* _Description of the task_
From the first line to the last, give the records again exactly and skip the pictures.

* _Records for processing_

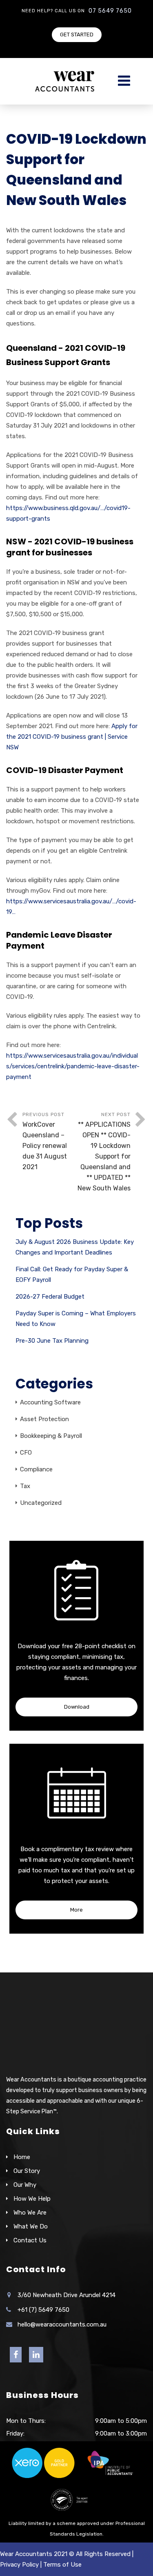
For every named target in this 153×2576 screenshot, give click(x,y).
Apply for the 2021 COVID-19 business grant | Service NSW (71, 736)
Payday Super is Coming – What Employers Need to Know (76, 1319)
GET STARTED (76, 34)
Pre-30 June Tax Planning (52, 1340)
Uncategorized (41, 1502)
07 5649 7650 (110, 10)
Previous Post (44, 1141)
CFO (26, 1452)
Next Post (104, 1152)
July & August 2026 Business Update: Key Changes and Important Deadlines (75, 1247)
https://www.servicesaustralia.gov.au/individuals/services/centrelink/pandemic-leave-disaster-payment (73, 1066)
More (76, 1910)
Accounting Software (50, 1402)
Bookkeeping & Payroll (51, 1436)
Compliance (36, 1469)
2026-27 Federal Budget (50, 1296)
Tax (25, 1486)
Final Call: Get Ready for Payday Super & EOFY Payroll (72, 1275)
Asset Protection (44, 1419)
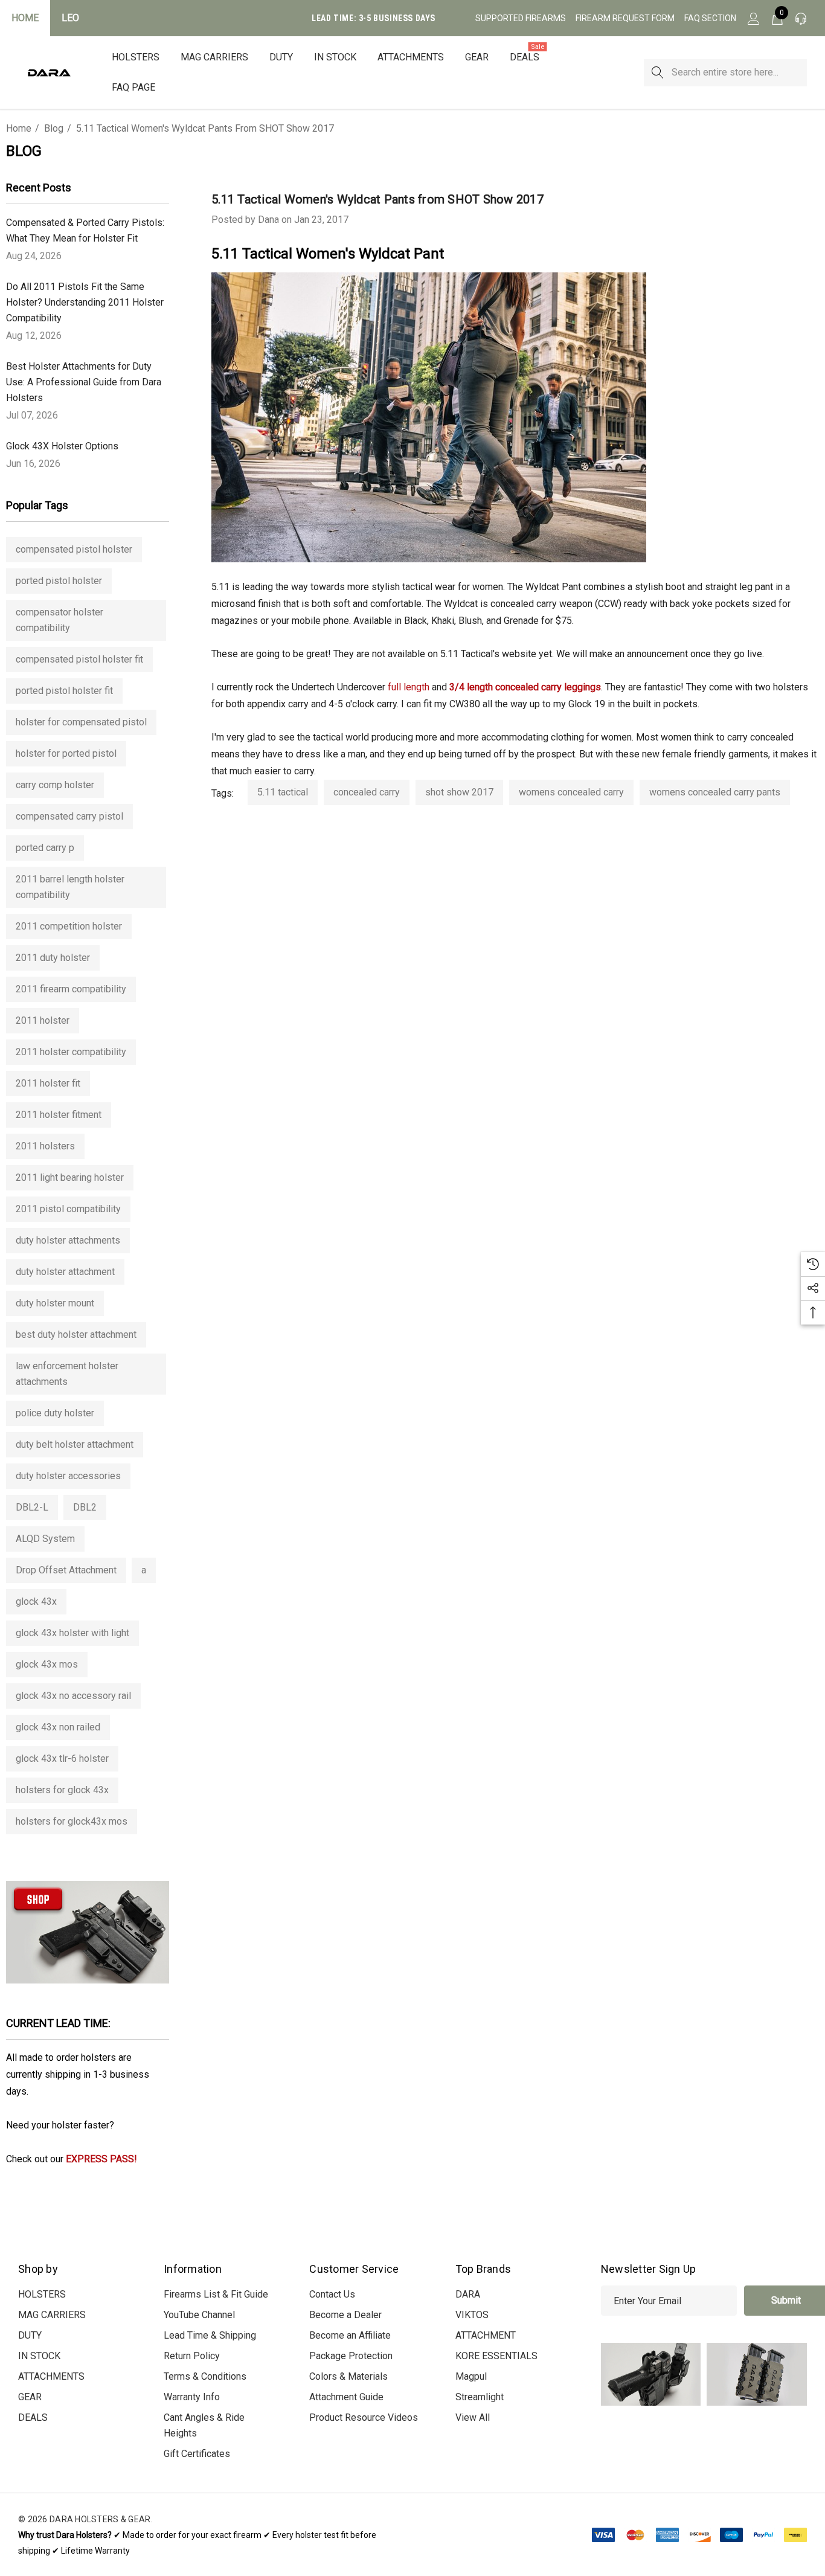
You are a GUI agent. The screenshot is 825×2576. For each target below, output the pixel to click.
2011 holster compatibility (71, 1052)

* _Output for this exercise_
For every named target in this 153×2576 screenshot, give click(x,y).
Apply for the 2021 COVID-19 business grant | Service NSW (71, 736)
Payday Super is Coming – What Employers Need to Know (76, 1319)
GET STARTED (76, 34)
Pre-30 June Tax Planning (52, 1340)
Uncategorized (41, 1502)
07 5649 7650 (110, 10)
Previous Post (44, 1141)
CFO (26, 1452)
Next Post (104, 1152)
July & August 2026 Business Update: Key Changes and Important Deadlines (75, 1247)
https://www.servicesaustralia.gov.au/individuals/services/centrelink/pandemic-leave-disaster-payment (73, 1066)
More (76, 1910)
Accounting Software (50, 1402)
Bookkeeping & Payroll (51, 1436)
Compliance (36, 1469)
2026-27 Federal Budget (50, 1296)
Tax (25, 1486)
Final Call: Get Ready for Payday Super & EOFY Payroll (72, 1275)
Asset Protection (44, 1419)
You are a GUI agent. The screenshot is 825×2576. For each target below, output the pixel to click.
2011 holster compatibility (71, 1052)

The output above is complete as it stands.